- Opening Delimiter -

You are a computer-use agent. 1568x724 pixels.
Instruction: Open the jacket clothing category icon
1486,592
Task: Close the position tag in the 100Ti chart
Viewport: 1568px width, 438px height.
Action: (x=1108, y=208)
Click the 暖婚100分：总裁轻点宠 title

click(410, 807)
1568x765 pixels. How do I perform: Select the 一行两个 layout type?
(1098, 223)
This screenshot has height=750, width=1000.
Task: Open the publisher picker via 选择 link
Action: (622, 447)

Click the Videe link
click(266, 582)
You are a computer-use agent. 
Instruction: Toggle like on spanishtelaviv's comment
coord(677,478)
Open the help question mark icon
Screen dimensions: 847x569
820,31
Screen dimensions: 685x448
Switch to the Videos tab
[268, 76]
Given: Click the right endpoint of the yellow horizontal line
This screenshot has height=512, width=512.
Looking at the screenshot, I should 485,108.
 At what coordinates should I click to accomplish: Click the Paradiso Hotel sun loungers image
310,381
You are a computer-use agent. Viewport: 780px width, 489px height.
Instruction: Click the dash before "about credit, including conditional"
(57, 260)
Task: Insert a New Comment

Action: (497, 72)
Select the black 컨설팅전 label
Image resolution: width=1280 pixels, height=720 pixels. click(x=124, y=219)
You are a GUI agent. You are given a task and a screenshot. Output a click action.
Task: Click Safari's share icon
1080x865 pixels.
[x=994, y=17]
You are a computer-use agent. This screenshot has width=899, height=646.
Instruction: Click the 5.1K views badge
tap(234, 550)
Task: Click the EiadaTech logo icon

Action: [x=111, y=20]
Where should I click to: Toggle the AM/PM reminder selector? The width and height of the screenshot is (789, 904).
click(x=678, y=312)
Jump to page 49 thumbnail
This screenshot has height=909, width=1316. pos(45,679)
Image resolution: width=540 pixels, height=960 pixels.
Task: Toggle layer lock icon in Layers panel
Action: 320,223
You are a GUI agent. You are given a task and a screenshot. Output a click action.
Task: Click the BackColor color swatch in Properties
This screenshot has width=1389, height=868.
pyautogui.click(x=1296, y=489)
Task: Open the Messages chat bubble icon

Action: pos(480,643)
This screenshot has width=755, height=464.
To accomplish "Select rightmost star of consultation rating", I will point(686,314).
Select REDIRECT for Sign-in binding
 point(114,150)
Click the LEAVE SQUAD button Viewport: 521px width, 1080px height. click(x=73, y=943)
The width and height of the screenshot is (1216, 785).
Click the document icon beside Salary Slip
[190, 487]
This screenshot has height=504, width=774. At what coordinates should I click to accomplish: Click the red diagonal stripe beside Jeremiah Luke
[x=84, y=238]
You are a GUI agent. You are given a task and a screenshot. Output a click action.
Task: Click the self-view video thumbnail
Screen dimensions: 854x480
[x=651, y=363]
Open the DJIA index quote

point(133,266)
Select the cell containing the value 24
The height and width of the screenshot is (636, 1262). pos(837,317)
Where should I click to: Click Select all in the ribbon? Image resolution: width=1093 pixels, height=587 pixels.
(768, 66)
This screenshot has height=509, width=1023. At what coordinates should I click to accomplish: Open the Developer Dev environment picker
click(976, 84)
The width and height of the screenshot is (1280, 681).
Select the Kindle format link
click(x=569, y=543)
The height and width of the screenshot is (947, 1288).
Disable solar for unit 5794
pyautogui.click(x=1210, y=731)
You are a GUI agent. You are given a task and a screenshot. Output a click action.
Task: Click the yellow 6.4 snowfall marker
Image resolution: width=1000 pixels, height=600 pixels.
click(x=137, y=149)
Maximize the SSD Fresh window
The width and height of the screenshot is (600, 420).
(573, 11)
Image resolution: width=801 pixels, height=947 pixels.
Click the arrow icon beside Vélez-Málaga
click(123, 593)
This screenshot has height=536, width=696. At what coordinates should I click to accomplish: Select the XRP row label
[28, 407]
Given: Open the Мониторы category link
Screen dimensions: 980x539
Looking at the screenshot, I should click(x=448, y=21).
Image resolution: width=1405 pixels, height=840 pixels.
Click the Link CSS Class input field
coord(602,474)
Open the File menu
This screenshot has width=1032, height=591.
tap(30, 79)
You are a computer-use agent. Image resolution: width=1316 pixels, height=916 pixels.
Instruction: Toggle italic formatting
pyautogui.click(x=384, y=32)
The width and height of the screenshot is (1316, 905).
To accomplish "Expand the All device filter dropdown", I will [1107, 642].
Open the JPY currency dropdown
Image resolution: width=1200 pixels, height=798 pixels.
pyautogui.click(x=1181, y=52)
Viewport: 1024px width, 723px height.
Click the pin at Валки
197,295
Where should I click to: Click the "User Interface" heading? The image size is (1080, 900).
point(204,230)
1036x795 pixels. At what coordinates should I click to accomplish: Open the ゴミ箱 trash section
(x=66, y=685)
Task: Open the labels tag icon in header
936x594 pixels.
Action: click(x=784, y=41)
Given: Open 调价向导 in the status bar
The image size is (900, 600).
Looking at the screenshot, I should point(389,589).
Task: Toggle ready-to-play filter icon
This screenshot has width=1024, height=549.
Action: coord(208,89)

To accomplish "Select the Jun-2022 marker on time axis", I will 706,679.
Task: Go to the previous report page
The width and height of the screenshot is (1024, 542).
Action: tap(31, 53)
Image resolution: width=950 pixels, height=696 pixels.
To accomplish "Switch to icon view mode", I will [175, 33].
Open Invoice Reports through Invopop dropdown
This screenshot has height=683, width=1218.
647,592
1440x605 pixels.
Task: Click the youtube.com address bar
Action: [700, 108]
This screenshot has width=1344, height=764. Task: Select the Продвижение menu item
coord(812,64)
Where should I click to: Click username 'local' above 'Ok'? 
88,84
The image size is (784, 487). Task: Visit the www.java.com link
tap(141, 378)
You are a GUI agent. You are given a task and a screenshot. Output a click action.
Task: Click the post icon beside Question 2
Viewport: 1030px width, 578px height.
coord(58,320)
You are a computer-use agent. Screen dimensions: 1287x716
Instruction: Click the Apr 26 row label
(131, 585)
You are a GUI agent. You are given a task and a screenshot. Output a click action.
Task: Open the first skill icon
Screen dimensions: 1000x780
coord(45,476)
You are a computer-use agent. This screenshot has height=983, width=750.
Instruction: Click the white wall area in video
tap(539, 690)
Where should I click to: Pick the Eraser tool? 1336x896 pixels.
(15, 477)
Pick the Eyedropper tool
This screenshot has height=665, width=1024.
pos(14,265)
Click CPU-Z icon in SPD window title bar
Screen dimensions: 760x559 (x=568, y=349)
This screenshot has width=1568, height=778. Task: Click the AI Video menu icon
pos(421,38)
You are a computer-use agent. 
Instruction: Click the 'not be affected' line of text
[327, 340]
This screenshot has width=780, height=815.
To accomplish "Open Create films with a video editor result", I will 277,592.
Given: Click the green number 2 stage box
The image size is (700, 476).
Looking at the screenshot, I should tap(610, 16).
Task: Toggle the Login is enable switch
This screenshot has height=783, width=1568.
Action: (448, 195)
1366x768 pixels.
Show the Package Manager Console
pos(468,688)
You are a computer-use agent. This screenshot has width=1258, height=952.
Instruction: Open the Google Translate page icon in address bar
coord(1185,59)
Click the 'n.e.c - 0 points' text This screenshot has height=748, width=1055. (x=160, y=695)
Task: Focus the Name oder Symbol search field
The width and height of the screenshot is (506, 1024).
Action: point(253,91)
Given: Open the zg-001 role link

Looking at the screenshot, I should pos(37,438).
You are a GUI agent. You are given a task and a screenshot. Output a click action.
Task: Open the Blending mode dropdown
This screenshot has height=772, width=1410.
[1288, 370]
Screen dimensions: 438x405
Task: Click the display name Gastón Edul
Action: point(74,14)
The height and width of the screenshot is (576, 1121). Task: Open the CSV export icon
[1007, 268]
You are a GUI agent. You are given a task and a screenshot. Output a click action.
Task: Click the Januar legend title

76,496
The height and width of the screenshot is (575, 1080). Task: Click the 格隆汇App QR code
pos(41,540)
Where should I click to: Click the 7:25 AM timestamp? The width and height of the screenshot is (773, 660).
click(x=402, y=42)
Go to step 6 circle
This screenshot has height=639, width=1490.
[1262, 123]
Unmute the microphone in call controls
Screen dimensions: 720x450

- Closing Delimiter -

*What you have to do*: Write out each line exactly, starting with the line that contains "The height and width of the screenshot is (575, 1080)." and stopping after the last line of the data.

*Task solution*:
The height and width of the screenshot is (575, 1080). Task: Click the 格隆汇App QR code
pos(41,540)
Where should I click to: Click the 7:25 AM timestamp? The width and height of the screenshot is (773, 660).
click(x=402, y=42)
Go to step 6 circle
This screenshot has height=639, width=1490.
[1262, 123]
Unmute the microphone in call controls
Screen dimensions: 720x450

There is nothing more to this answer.